Importa notar que a juridicização da política não ocorreu por acaso. Foi incentivada por sectores políticos que encontraram na delegação das grandes decisões aos tribunais, uma forma de blindar o seu poder, de torna-lo perpétuo. Ao deslocarem o conflito político para o terreno jurídico, conseguiram preservar a sua hegemonia, dificultando a emergência de alternativas e tornando ilegítimo o próprio dissenso. Essa mentalidade, cada vez mais difundida, abandona qualquer referência moral substantiva e promove uma conduta estritamente orientada pela legalidade formal. Com isso, o direito converte-se na estrutura normativa dominante do liberalismo contemporâneo, elevado à condição de dogma. O que é legal torna-se, automaticamente, legítimo e justo. Esta absolutização da legalidade não é neutra: trata-se, muitas vezes, de uma estratégia de poder — uma forma de instrumentalizar o direito para neutralizar adversários políticos e interditar discursos que possam ameaçar a ordem vigente. O legalismo, neste contexto, deixa de ser um instrumento da justiça para se tornar uma ferramenta de controlo simbólico e contenção do pluralismo democrático.

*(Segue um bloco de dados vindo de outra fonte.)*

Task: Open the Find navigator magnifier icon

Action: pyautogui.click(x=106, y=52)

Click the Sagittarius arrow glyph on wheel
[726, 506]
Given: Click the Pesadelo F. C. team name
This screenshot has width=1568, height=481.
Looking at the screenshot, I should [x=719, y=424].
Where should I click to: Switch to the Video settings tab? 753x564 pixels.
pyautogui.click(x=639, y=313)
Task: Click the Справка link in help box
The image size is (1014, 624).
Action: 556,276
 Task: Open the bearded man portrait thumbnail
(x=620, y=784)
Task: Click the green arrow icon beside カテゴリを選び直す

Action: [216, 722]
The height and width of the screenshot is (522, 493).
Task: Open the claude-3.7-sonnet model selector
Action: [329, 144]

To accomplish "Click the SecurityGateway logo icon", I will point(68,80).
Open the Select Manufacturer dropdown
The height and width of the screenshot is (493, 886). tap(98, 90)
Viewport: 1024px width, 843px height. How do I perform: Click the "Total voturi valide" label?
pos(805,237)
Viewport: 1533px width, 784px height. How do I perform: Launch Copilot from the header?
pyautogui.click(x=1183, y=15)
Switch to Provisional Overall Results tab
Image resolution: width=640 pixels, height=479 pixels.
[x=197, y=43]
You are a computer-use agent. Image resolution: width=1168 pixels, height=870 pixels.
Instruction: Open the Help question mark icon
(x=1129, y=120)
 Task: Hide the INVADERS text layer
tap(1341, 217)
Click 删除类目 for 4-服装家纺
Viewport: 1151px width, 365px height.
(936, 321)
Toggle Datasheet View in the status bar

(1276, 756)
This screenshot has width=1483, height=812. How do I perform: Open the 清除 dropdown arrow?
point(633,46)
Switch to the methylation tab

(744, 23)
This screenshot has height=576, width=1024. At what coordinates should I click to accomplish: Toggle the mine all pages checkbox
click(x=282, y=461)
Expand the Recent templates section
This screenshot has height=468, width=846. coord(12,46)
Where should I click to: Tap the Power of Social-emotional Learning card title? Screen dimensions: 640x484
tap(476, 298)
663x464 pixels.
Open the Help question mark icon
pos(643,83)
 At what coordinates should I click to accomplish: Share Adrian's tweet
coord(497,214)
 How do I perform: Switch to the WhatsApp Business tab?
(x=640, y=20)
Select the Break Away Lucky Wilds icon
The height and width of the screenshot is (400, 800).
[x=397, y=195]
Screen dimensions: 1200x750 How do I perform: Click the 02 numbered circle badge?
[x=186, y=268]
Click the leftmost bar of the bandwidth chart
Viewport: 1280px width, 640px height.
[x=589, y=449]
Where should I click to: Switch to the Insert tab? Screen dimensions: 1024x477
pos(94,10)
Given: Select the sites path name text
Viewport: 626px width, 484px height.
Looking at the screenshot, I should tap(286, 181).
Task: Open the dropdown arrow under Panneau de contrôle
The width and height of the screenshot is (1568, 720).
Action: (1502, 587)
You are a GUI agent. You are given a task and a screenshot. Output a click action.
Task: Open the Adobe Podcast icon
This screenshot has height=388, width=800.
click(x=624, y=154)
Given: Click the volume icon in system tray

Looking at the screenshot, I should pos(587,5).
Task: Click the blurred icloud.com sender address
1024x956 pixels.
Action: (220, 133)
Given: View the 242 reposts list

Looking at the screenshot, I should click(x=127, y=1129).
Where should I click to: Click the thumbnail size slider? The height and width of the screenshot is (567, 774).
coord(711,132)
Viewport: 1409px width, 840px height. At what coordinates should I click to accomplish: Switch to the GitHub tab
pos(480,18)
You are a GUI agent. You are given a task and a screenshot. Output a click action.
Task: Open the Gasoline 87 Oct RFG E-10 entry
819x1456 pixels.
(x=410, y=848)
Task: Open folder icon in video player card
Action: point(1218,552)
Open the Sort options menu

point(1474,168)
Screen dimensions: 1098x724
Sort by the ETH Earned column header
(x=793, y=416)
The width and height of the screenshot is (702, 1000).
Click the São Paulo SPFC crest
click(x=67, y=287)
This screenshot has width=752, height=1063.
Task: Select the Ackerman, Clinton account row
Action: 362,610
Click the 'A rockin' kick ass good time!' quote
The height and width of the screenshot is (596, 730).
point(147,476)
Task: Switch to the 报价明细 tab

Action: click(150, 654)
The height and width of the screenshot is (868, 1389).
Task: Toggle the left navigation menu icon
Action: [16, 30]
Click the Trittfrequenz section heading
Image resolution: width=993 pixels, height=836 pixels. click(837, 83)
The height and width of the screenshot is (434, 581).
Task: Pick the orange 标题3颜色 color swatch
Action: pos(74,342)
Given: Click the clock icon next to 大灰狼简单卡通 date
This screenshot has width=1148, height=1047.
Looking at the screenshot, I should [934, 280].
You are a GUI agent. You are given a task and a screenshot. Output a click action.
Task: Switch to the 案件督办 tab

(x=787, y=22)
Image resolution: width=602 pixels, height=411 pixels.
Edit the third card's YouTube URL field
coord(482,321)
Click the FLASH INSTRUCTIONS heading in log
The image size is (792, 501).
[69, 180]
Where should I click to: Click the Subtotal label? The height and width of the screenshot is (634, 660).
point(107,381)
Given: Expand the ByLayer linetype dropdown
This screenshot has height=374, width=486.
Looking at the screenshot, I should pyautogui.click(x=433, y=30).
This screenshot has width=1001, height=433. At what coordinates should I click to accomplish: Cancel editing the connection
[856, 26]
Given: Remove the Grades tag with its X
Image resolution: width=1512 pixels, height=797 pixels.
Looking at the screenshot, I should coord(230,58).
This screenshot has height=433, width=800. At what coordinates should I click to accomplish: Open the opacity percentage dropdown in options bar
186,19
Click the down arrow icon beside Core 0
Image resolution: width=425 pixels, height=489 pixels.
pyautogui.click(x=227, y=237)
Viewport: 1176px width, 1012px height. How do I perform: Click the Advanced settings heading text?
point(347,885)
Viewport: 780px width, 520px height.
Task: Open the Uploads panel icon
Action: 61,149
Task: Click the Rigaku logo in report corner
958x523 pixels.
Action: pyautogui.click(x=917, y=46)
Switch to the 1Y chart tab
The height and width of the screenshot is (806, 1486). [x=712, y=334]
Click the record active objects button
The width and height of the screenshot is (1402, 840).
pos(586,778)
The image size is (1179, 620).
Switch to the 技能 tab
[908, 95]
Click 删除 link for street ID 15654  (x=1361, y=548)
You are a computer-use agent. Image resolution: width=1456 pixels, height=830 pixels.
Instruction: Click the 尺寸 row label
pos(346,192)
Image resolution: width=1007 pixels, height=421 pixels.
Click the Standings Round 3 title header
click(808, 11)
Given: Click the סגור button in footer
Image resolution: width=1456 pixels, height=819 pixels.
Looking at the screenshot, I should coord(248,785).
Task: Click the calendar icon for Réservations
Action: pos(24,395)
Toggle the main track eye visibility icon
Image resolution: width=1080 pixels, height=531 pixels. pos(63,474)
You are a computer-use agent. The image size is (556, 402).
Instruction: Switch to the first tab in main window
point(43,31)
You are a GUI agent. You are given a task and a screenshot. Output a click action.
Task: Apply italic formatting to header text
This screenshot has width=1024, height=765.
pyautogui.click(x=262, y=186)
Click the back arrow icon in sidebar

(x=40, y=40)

Ora, uma sociedade que apenas se orienta por códigos legais — e que perdeu qualquer referência a valores superiores — é uma sociedade amputada da sua alma cívica. O jurista e o técnico substituem o cidadão moral, e neste caso, o político instrumentaliza o próprio direito. A letra da lei torna-se escudo para tudo. Como escreveu Aleksandr Soljenítsin, num discurso notável intitulado O Declínio da Coragem:

“A sociedade ocidental escolheu para si a organização mais adequada aos seus propósitos, baseada na letra da lei. Os limites do que é correto e dos direitos humanos são determinados por um sistema legal, cujos contornos são amplos. As pessoas adquiriram uma capacidade considerável de usar, interpretar e manipular a lei. Todo o conflito é resolvido de acordo com a letra da lei — e este procedimento é considerado perfeito. Se alguém estiver coberto do ponto de vista jurídico, nada mais será necessário. Ninguém se atreve a dizer que, apesar disso, ainda pode estar errado. O autocontrolo voluntário é quase inexistente: todos se esforçam por empurrar os limites da legalidade até ao extremo.”

Soljenítsin advertia-nos que tanto a ausência de um quadro jurídico como a sua absolutização são indignas da condição humana:

“Passei toda a minha vida sob um regime comunista e posso afirmar que uma sociedade sem quadro jurídico é algo terrível. Mas uma sociedade sem outra escala que não a legal também não é digna do homem. Uma sociedade baseada apenas na lei, e que nunca procura algo mais elevado, perde a oportunidade de explorar toda a gama das possibilidades humanas. O tecido da vida torna-se frio e formal. Quando tudo é regulado juridicamente, cria-se uma atmosfera de mediocridade moral que paralisa os impulsos mais nobres do ser humano.”

É necessário recuperar — e não apenas no plano da retórica — comportamentos e exigências verdadeiramente éticas, quer por parte dos responsáveis políticos, quer por parte dos cidadãos. Essa exigência elevaria a nossa vida em sociedade a um patamar qualitativo muito superior. Uma política sem ética é uma política deslegitimada — e uma democracia que se esgota na legalidade é uma democracia em risco de apodrecer por dentro.